Romanian Prime Minister Mihai Tudose said on Monday (17 July) his leftist-led government had scrapped a plan to tax companies’ turnover.
It came after sharply negative market reaction and criticism from President Klaus Iohannis as well as local and foreign investors.
In late June, the ruling coalition had announced changes to major taxes due in 2018, including replacing a corporate flat tax of 16% on profit with a progressive tax on turnover.
#Romania One third of companies in Romania risk insolvency if tax on sales is applied
— CEEMarketWatch (@CEEMarketWatch) July 4, 2017
The tax plans and a quickly ditched idea to end a mandatory, multi-billion private pension scheme for those under 35, beat down stocks and the leu (RON) currency.
— SEE Political Risk (@see_risk) July 15, 2017
Tudose took over as Prime Minister last month, after the ruling Social Democrat party (PSD) voted a no-confidence motion in former Prime Minister Sorin Grindeanu, also a social-democrat.
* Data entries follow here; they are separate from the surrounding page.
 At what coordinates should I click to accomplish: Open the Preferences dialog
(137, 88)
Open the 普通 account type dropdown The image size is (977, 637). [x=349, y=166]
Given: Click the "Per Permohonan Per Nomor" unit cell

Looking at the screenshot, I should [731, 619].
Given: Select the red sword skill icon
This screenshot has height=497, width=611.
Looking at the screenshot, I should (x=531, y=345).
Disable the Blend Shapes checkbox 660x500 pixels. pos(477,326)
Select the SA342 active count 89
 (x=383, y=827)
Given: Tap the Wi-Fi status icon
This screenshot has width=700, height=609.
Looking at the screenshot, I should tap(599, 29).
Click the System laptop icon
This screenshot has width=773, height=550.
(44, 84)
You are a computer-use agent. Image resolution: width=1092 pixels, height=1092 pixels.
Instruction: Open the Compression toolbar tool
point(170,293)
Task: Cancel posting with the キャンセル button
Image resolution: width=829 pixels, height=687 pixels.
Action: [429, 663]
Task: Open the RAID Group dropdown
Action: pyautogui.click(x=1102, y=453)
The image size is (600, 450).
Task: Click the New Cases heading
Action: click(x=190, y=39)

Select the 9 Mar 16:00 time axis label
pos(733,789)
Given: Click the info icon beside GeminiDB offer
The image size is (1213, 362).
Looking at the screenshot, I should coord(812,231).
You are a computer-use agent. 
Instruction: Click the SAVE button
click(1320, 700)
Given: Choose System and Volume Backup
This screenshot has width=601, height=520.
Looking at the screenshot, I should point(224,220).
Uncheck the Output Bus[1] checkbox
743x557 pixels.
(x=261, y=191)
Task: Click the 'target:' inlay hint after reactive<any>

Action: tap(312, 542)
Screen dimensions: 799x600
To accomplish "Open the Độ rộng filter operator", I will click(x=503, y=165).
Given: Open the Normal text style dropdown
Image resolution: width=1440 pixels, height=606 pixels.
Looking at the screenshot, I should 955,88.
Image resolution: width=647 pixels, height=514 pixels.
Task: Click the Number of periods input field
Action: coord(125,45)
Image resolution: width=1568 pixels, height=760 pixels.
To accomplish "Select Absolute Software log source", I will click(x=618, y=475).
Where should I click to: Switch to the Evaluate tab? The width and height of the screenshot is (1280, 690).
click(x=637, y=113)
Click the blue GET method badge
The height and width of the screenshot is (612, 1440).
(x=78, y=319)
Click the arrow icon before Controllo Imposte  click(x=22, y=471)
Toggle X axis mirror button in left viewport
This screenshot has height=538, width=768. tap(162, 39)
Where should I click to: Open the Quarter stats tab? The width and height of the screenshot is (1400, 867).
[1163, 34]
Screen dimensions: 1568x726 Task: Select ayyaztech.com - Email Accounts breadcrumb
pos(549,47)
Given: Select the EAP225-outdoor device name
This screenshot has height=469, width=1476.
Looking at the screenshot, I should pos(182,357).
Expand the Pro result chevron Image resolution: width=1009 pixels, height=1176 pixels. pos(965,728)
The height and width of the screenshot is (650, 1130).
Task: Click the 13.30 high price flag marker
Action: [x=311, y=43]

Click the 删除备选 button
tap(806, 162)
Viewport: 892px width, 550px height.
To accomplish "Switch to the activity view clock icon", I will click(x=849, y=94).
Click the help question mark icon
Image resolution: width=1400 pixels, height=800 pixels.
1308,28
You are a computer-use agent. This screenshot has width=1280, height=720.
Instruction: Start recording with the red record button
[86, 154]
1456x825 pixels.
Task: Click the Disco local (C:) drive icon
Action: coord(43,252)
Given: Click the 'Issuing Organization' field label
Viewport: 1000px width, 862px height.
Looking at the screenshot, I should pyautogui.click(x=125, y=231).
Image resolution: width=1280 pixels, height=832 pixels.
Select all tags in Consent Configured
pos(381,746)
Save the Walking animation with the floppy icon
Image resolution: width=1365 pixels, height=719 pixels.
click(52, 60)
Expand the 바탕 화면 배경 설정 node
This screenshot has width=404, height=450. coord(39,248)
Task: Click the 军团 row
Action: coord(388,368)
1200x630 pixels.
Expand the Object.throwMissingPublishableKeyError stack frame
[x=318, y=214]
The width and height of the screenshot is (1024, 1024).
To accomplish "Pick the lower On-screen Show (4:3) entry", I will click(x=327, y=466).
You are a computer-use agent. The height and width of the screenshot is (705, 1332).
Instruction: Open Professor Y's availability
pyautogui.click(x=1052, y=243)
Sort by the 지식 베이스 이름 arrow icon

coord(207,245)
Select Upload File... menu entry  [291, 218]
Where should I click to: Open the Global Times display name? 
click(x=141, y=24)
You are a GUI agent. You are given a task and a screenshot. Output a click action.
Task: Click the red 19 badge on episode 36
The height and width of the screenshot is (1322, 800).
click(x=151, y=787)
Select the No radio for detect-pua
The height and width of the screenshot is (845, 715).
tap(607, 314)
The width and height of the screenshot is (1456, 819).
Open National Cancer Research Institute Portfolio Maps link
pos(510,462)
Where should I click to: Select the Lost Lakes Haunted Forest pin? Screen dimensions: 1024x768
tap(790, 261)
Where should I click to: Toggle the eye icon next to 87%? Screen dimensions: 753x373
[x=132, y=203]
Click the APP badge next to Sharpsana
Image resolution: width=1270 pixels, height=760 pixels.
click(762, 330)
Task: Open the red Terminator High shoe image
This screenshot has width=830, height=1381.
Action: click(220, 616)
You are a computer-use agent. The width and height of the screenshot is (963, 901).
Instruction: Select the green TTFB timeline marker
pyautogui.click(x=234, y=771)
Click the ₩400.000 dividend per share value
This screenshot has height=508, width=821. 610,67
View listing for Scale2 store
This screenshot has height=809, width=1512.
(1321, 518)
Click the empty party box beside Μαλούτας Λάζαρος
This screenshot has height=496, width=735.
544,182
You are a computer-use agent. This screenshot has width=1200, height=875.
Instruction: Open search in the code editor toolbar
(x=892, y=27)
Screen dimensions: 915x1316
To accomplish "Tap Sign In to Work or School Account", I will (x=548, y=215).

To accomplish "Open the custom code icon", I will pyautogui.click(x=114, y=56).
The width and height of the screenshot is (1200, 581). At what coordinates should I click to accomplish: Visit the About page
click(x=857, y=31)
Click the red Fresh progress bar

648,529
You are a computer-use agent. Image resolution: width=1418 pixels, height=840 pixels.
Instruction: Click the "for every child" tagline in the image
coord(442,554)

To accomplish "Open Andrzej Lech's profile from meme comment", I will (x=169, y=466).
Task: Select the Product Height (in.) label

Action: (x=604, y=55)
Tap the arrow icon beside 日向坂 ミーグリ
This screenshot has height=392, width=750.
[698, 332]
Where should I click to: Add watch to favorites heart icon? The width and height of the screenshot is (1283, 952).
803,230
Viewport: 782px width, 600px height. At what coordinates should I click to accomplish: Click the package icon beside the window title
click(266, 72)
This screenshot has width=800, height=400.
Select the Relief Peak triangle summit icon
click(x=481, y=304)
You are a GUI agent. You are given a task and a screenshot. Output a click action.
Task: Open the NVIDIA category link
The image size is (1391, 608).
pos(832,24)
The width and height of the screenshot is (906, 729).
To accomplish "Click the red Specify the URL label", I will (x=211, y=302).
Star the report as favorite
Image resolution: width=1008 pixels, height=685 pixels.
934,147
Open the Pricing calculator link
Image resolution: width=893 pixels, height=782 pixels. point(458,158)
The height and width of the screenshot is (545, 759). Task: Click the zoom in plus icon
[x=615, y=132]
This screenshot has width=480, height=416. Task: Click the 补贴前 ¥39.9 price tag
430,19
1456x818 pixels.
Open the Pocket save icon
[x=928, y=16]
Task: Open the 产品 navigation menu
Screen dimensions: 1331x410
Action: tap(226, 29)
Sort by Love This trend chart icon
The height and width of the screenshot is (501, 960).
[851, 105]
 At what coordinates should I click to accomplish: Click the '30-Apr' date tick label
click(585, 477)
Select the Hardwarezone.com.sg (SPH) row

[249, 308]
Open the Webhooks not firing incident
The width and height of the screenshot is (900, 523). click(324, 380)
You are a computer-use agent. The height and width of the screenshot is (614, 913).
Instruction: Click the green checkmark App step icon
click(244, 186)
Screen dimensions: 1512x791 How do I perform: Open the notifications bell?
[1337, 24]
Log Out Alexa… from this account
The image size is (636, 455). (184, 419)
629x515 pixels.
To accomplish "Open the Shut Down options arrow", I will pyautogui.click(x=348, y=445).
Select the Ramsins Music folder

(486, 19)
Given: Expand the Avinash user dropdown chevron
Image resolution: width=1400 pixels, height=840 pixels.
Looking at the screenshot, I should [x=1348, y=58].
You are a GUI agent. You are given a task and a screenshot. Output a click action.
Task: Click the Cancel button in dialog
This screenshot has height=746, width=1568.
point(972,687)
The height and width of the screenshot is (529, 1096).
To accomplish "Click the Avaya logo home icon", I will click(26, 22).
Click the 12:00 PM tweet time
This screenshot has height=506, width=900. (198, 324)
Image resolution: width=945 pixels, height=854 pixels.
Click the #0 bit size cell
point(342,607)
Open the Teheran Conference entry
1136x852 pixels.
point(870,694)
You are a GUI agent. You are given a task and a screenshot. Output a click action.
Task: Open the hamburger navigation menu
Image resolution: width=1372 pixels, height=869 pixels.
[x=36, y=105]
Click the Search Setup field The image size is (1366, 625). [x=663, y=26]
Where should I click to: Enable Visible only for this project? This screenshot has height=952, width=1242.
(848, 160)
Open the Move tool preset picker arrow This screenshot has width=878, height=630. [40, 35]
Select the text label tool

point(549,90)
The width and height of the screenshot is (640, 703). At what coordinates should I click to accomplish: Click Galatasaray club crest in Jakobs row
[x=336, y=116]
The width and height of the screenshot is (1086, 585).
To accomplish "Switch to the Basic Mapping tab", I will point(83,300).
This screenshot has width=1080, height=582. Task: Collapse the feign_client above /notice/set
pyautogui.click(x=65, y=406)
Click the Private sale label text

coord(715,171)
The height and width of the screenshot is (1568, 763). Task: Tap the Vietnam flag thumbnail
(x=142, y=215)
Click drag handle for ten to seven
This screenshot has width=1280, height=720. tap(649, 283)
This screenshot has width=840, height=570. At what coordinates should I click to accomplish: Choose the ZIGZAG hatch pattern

“We will not enforce … this tax,” Tudose told reporters after a meeting of the ruling coalition. “You may consider this subject closed.”
But he added there were large companies that “have been reporting serenely they didn’t have a profit for decades,” and that the tax authority needed to better monitor tax dodgers.
Tudose said the finance ministry was still assessing a planned solidarity tax for top earners.
Other tax measures the government was considering in June included a cut in income tax to 10%, and a move to cut social security contributions by 4.25 percentage points to 35% and have only workers, not their employers pay them. It was unclear when or how these changes would come in.
Tudose reiterated the government’s commitment to keep the 2017 budget deficit at or under the European Union ceiling of 3% of GDP.
Loose fiscal plans have worried the European Commission and the International Monetary Fund over missing budget targets. The Commission expects Romania to run the EU’s largest deficits this year and next at around 3.9%.